### The task
All that is wanted is an exact copy of the line containing "Click Style Library in breadcrumb path" and the lines after it, through the end of the records.

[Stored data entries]
□ □ □

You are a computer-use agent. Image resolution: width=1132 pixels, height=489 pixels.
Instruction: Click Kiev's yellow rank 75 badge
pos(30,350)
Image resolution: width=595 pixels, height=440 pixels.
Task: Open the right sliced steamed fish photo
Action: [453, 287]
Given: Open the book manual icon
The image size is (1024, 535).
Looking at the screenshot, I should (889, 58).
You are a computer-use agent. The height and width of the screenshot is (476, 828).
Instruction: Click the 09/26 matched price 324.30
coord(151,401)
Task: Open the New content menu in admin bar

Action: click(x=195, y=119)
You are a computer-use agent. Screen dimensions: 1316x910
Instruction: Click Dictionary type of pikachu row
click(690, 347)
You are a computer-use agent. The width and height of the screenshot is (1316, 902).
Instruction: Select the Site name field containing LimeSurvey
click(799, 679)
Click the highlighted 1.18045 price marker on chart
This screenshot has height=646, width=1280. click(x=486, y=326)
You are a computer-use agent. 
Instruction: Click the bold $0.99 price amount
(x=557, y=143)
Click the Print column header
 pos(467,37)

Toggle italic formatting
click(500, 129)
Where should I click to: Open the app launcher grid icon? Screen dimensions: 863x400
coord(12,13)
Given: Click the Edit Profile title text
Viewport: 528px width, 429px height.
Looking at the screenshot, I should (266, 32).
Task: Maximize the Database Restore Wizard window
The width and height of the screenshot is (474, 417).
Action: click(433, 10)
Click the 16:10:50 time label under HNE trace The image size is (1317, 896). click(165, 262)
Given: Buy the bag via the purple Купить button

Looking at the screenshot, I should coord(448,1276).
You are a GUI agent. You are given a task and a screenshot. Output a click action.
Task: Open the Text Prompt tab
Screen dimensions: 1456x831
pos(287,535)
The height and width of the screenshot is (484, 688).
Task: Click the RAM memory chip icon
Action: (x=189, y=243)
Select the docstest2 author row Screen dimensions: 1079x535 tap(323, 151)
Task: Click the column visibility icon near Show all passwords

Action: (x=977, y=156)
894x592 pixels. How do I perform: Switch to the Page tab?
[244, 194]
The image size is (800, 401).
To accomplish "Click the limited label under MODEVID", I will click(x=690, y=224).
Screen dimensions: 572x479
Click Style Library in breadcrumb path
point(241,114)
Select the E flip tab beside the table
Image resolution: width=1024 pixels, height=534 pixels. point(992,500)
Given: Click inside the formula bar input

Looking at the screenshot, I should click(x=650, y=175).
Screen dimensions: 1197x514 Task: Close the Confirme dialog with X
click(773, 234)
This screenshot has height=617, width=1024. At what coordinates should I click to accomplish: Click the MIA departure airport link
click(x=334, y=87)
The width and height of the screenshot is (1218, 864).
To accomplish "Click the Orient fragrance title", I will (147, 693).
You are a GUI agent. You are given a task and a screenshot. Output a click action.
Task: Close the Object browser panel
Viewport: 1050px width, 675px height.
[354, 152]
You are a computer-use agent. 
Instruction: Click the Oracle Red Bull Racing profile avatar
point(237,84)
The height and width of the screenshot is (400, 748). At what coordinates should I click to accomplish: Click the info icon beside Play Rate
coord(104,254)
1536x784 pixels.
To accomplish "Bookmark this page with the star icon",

□ □ □

### Task response
Click Style Library in breadcrumb path
point(241,114)
Select the E flip tab beside the table
Image resolution: width=1024 pixels, height=534 pixels. point(992,500)
Given: Click inside the formula bar input

Looking at the screenshot, I should click(x=650, y=175).
Screen dimensions: 1197x514 Task: Close the Confirme dialog with X
click(773, 234)
This screenshot has height=617, width=1024. At what coordinates should I click to accomplish: Click the MIA departure airport link
click(x=334, y=87)
The width and height of the screenshot is (1218, 864).
To accomplish "Click the Orient fragrance title", I will (147, 693).
You are a GUI agent. You are given a task and a screenshot. Output a click action.
Task: Close the Object browser panel
Viewport: 1050px width, 675px height.
[354, 152]
You are a computer-use agent. 
Instruction: Click the Oracle Red Bull Racing profile avatar
point(237,84)
The height and width of the screenshot is (400, 748). At what coordinates should I click to accomplish: Click the info icon beside Play Rate
coord(104,254)
1536x784 pixels.
To accomplish "Bookmark this page with the star icon",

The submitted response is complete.